Den Blick weiten – Chancen ergreifen
Es ergibt sich also ein gemischtes Bild, die Situation ist offen. Nicht alle Projekte werden langfristig Erfolg haben, doch im Wettbewerb wird der bestehen, der den Weg zur Klimaneutralität am entschlossensten geht. Mit einer neuen Fehlerkultur, die bei Misserfolg nicht verzagt, können die Lücken, die manche Unternehmen reißen, auch von anderen gefüllt werden. Klar ist: Bloßes Jammern aus der Industrie führt zur sich selbst erfüllenden Prophezeiung. Stattdessen heißt es anpacken und loslegen.
Die deutsche Stahlindustrie ist mehr als nur Thyssenkrupp. Selbst wenn sich der deutsche Branchenprimus gegen das eigene Wasserstoff-Direktreduktionsprojekt entscheiden würde, wäre die Stahlsparte noch nicht am Ende. Auch in der Elektro- und Sekundärstahlproduktion aus Stahlschrott oder importiertem Eisenschwamm liegen noch große Potenziale. Gerade eine effizientere Kreislaufwirtschaft bietet hier einen starken Hebel: durch Verbesserungen in der Sammlung und Trennung von Schrott, der Erschließung neuer Quellen oder besseren Verwertung in der Weiterverarbeitung kann der Anteil von Sekundärstahl am Gesamtproduktionsvolumen noch steigen. Auch die Automobilindustrie fängt zaghaft an, das Potenzial der Kreislaufwirtschaft für die eigene Produktion zu erkennen.
Und nicht nur sektoral gilt es, den Blick zu weiten, sondern auch international. In Schweden, Spanien und Mauretanien gibt es vielversprechende Projekte, die durch die Zulieferung an deutsche Stahlhersteller helfen könnten, Preisnachteile auszugleichen. Selbst chinesische Stahlexporte können – in richtige Bahnen gelenkt – helfen, den Stahlhunger von Schwellenländern zu stillen. Es ist kein Naturgesetz, dass sie dafür Stahl aus Europa verdrängen müssen. Natürlich muss es mit den neuen Anlagen und der Wasserstoffinfrastruktur jetzt vorangehen. Auch hier gilt: Gründlichkeit vor Schnelligkeit.

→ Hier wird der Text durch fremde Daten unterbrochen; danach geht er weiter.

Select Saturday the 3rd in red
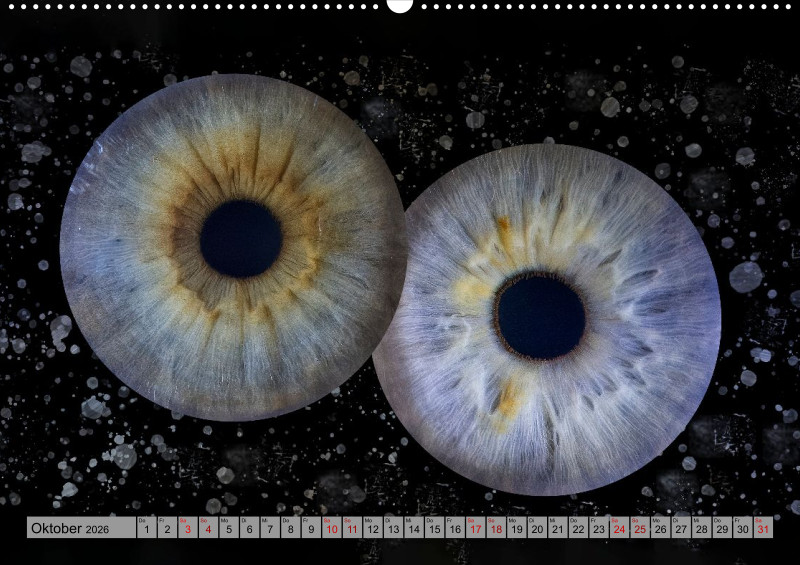This screenshot has height=565, width=800. coord(187,528)
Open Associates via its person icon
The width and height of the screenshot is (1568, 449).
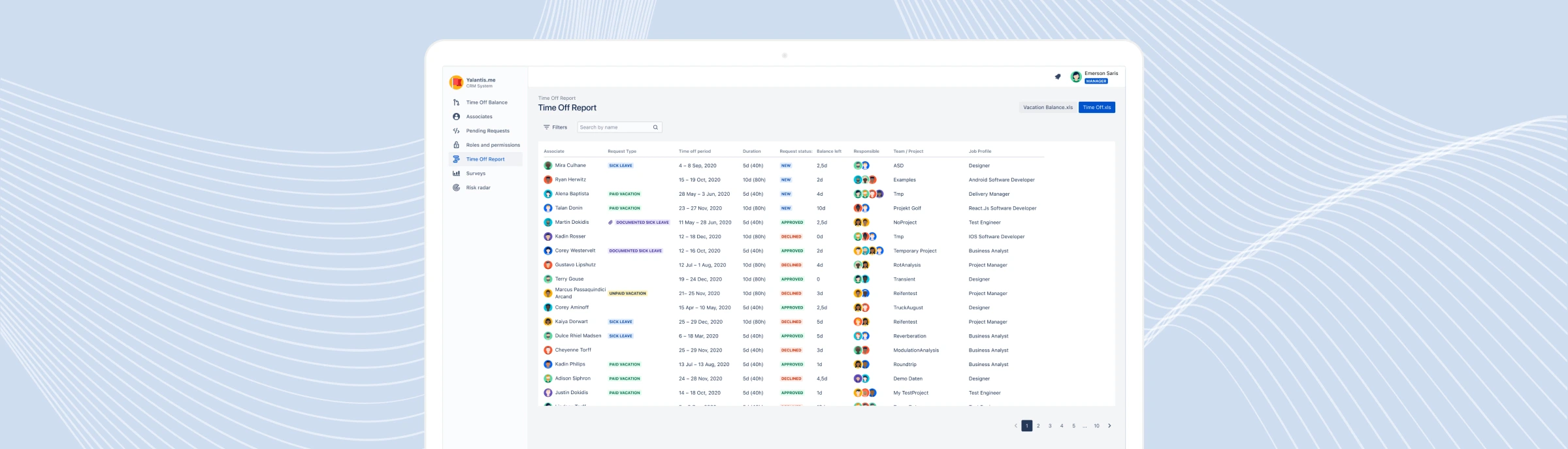(x=456, y=117)
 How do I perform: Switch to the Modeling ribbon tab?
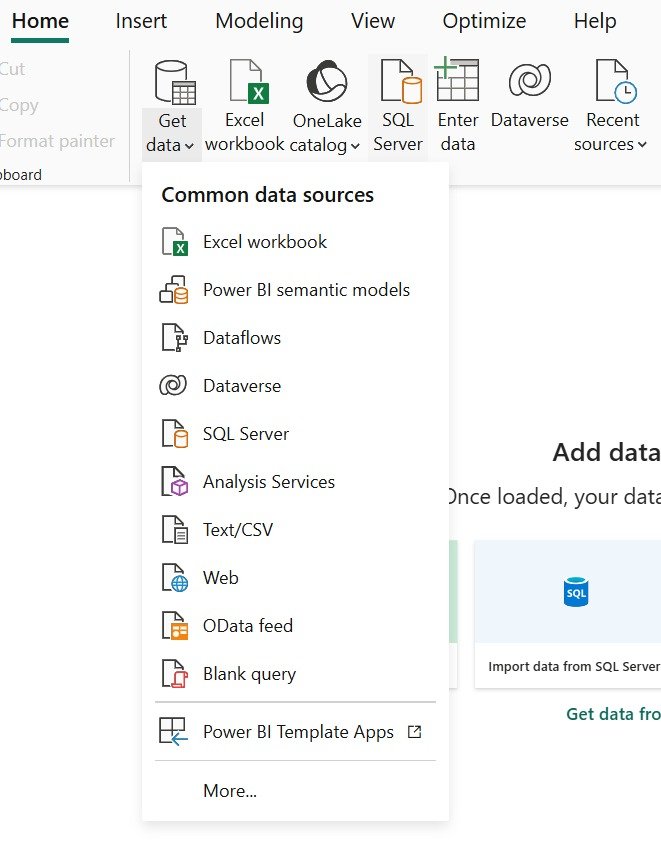259,21
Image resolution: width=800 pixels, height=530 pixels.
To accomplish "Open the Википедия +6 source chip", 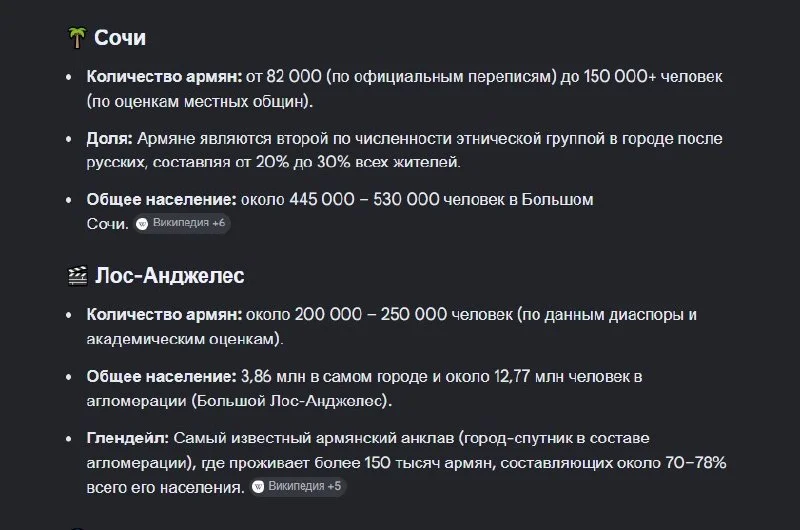I will pos(182,223).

Was es jetzt braucht, ist der Aufbau von Leitmärkten für klimaneutralen Stahl. Die CDU/CSU hat jetzt die Chance zu zeigen, dass sie Regierungsverantwortung übernehmen kann, indem sie die Rumpf-Ampel bei der Umsetzung einiger notwendiger Fördermaßnahmen unterstützt, zum Beispiel bei der noch unabgeschlossenen Vergabereform. Dafür muss die Nachhaltigkeitsliste des Vergabetransformationspakets jedoch um klimafreundliche Grund- und Baustoffe erweitert werden.
Für Fairtrade-Bananen und Recycling-Toilettenpapier gibt es bereits einen Markt. Leitmärkte braucht es vor allem für die Produkte, die sich ohne klare Kaufsignale nicht von selbst durchsetzen. Dann wird der Industrieumbau auch gelingen.